Problem statement: Throughout the entries below, report every line where "panel" is found.

Data excerpts:
= = = = = = =

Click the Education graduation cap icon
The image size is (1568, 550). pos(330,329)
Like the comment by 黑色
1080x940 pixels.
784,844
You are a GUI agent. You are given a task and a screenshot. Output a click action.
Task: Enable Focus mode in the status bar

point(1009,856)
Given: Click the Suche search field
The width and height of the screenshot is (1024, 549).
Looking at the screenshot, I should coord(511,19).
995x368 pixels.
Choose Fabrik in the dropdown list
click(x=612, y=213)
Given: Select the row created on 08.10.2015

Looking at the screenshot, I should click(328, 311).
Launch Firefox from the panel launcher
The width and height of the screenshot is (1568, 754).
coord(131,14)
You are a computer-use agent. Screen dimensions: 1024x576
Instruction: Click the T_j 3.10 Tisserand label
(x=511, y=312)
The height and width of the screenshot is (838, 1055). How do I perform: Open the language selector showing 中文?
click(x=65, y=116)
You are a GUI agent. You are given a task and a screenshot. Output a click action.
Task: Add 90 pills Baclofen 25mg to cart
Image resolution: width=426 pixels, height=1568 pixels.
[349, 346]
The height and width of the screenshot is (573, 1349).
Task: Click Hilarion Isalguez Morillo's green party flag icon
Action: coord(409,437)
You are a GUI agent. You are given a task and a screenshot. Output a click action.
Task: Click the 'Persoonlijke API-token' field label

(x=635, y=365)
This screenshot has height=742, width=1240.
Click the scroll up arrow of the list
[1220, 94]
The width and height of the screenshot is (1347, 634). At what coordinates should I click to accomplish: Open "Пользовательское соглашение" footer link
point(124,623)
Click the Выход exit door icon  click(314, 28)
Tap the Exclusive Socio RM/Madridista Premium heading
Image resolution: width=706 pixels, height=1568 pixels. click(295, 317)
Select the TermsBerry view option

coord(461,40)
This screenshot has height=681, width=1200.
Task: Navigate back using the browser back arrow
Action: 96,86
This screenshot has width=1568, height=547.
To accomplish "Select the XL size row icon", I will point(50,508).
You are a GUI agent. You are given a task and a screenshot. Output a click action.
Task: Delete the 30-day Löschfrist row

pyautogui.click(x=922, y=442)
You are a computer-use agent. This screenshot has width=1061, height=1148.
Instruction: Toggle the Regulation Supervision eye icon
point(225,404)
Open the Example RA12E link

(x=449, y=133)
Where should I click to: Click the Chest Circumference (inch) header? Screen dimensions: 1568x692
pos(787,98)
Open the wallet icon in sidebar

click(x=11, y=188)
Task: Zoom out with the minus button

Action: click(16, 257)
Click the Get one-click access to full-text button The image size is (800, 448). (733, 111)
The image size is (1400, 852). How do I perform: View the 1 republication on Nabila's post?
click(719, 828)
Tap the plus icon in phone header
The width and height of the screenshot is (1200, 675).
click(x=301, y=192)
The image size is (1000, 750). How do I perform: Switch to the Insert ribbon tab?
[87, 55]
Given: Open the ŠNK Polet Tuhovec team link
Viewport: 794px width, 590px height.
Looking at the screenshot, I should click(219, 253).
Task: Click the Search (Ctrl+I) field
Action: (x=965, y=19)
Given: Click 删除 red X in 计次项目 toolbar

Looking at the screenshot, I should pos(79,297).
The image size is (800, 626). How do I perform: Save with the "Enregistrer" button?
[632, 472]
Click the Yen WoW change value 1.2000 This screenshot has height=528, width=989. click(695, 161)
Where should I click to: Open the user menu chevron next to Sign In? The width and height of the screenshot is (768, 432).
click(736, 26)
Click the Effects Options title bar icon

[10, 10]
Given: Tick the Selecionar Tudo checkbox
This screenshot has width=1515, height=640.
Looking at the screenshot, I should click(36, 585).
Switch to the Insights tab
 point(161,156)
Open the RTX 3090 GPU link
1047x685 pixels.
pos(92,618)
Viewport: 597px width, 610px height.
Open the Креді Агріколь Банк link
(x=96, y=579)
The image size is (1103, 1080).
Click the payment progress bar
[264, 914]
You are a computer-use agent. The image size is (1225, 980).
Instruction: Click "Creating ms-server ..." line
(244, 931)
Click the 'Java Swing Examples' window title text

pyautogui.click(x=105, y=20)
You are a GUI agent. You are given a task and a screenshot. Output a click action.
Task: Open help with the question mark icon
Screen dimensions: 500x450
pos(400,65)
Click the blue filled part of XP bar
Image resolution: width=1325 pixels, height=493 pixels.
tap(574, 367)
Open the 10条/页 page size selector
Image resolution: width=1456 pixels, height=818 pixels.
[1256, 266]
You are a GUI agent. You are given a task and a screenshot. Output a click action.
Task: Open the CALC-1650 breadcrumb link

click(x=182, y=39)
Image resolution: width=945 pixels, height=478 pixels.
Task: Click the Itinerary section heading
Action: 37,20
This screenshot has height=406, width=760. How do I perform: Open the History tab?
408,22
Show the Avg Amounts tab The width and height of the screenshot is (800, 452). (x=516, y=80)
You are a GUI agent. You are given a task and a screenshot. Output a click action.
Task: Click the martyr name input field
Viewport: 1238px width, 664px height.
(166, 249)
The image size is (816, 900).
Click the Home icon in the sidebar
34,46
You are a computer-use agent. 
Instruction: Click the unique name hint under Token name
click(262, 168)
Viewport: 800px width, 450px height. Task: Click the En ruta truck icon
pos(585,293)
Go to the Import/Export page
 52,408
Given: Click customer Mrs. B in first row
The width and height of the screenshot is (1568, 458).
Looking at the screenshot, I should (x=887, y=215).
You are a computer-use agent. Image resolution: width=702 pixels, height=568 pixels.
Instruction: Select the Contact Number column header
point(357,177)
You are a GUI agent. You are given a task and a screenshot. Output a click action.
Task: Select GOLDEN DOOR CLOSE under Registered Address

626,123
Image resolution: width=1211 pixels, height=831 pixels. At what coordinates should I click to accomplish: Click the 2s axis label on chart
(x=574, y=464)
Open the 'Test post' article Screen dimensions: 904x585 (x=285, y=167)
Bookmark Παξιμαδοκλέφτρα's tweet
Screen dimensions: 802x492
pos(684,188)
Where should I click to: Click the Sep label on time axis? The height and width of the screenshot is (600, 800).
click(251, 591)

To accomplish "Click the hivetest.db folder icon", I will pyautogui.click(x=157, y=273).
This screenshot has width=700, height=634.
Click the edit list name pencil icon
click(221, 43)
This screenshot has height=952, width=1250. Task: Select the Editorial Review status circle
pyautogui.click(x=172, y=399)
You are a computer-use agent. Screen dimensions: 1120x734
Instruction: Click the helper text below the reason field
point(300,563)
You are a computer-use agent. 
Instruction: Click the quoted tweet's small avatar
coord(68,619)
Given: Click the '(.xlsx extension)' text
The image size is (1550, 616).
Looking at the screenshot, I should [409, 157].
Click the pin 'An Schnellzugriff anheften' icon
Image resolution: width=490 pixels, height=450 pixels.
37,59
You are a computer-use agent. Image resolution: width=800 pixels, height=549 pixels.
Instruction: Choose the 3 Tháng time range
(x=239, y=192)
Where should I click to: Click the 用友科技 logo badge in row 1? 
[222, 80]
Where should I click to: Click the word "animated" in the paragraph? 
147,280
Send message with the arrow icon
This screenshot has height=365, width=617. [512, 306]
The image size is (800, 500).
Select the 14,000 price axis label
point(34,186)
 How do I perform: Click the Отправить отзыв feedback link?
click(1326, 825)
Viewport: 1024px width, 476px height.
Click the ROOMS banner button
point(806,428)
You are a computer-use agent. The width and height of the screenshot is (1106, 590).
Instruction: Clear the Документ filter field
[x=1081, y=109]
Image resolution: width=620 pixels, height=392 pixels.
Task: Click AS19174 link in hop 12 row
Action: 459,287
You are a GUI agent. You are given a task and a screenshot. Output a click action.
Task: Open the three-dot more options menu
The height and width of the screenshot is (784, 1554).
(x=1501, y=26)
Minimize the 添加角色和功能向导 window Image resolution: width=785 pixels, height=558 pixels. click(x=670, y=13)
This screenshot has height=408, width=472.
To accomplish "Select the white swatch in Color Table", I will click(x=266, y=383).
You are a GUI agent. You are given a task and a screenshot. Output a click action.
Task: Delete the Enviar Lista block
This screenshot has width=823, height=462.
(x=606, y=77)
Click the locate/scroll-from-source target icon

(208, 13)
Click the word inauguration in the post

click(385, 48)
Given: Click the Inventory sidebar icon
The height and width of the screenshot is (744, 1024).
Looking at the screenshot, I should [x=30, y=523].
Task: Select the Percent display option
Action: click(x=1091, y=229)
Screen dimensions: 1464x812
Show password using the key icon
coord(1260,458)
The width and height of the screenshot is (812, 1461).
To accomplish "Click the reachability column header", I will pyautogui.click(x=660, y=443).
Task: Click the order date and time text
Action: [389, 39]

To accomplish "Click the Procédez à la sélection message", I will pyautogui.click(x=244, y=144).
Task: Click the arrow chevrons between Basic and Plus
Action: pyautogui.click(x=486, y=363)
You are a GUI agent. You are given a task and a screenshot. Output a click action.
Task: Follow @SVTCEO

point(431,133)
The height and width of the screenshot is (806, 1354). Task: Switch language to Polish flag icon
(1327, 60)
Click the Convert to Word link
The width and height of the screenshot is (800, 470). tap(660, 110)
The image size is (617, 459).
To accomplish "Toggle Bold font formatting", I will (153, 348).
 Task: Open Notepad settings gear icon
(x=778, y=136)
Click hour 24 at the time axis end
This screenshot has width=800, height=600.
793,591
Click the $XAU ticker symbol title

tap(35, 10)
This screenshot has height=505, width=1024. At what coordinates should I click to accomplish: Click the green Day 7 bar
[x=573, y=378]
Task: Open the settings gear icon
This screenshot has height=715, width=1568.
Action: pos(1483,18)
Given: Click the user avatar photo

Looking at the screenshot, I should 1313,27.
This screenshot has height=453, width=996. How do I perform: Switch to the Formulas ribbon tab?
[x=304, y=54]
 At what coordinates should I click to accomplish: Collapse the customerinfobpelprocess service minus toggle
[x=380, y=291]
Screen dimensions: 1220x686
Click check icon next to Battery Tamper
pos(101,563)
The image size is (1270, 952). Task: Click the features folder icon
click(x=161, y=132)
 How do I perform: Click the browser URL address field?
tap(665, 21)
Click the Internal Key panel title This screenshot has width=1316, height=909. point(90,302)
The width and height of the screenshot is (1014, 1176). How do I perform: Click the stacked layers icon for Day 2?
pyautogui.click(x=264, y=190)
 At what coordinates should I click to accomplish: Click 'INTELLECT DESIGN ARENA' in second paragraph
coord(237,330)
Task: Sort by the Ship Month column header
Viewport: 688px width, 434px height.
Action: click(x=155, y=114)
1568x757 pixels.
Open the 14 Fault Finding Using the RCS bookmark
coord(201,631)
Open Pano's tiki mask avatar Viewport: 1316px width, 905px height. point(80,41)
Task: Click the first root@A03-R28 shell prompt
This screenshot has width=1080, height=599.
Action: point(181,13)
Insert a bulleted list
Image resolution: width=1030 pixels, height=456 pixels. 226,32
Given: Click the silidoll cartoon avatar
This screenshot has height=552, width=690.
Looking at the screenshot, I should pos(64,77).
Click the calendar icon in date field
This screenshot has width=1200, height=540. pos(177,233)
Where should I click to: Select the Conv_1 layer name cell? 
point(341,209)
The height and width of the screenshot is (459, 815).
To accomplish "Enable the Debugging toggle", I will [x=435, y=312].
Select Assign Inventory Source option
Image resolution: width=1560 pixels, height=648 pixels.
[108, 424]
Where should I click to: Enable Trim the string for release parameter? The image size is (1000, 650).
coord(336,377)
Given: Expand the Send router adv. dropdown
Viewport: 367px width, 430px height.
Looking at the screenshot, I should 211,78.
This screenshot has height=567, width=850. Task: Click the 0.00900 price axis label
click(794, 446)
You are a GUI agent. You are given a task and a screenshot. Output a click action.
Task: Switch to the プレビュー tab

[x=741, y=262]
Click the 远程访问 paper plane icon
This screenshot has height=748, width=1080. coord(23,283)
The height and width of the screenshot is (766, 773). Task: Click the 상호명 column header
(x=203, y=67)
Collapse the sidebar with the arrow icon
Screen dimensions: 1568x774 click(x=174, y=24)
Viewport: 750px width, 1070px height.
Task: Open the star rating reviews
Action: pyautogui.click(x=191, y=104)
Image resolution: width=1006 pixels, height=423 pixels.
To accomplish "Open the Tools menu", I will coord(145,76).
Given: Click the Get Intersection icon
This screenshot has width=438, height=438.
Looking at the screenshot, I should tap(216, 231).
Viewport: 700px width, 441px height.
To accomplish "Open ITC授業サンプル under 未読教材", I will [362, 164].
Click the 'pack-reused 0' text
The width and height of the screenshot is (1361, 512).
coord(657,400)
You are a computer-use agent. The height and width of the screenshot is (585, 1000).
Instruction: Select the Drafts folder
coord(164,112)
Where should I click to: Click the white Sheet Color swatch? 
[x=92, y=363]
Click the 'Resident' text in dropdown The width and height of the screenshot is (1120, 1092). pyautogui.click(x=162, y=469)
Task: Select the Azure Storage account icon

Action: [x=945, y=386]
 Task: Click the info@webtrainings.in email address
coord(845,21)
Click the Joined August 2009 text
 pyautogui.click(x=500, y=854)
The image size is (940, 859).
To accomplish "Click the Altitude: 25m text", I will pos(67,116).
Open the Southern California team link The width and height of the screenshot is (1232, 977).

= = = = = = =

Reply to the task:
Launch Firefox from the panel launcher
Click the Internal Key panel title This screenshot has width=1316, height=909. point(90,302)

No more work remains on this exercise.